DO THIS:
Give the records from the line with "Click the Add a sub-module field" up to and including the line with "click(496, 551)" as a two-column CSV with the headers command and coordinates. Include one row per record, with its text and its answer each in a single quoted field and line breaks replaced by spaces, and leave out the pictures.

EXERCISE MATERIALS:
========================
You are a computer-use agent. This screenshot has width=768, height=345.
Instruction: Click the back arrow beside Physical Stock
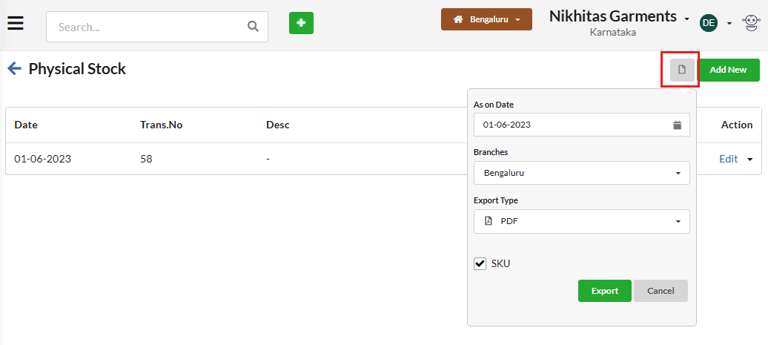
========================
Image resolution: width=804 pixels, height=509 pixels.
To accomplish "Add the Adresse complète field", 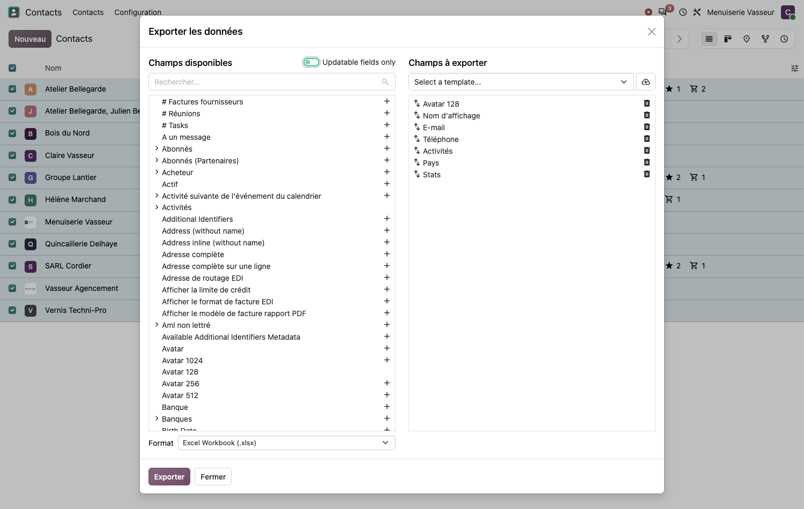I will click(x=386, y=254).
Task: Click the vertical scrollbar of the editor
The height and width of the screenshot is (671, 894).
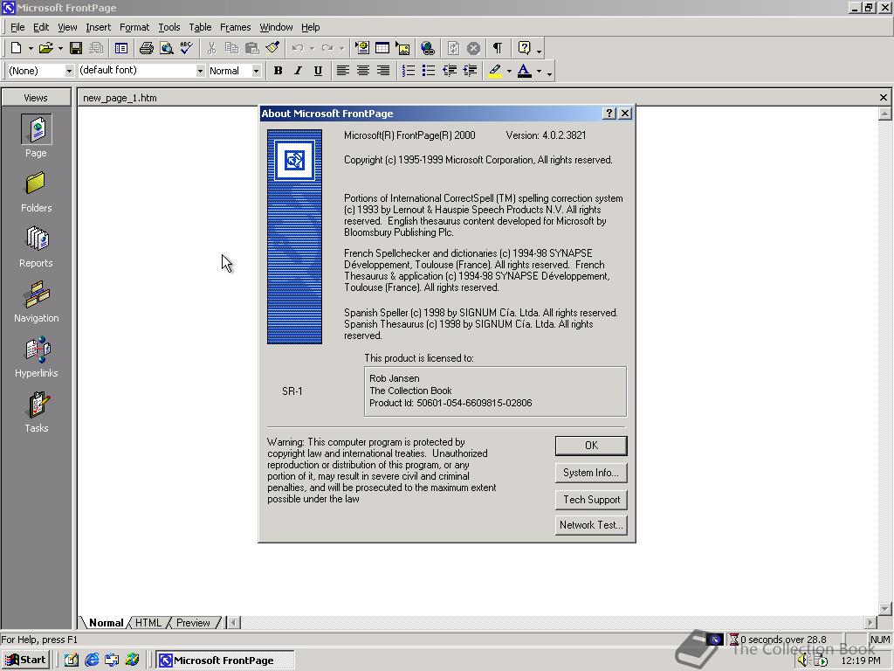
========================
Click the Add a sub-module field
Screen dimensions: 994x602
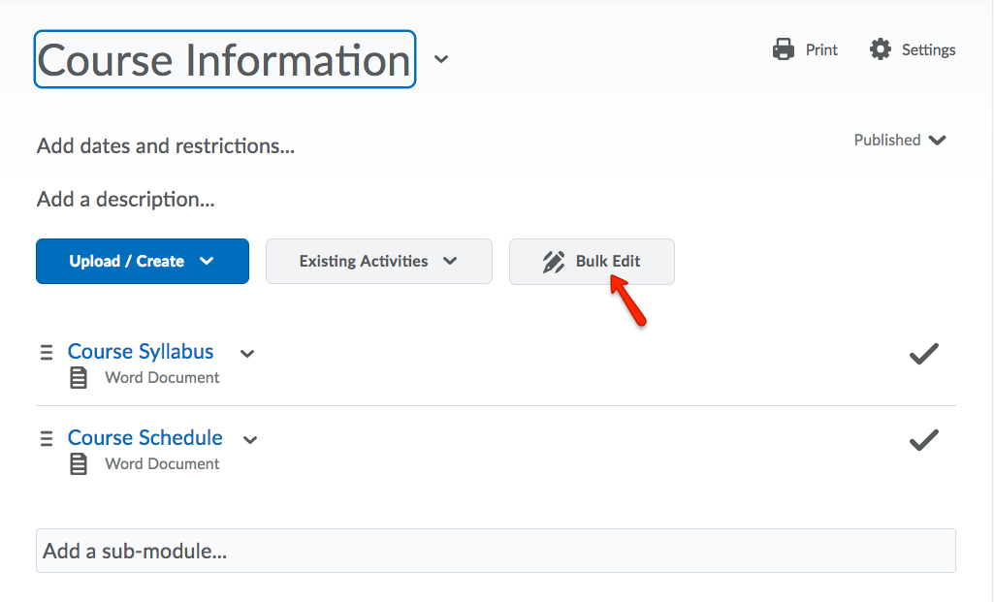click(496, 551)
========================
REPLY TO THE EXERCISE:
command,coordinates
"Click the Add a sub-module field Screen dimensions: 994x602","click(496, 551)"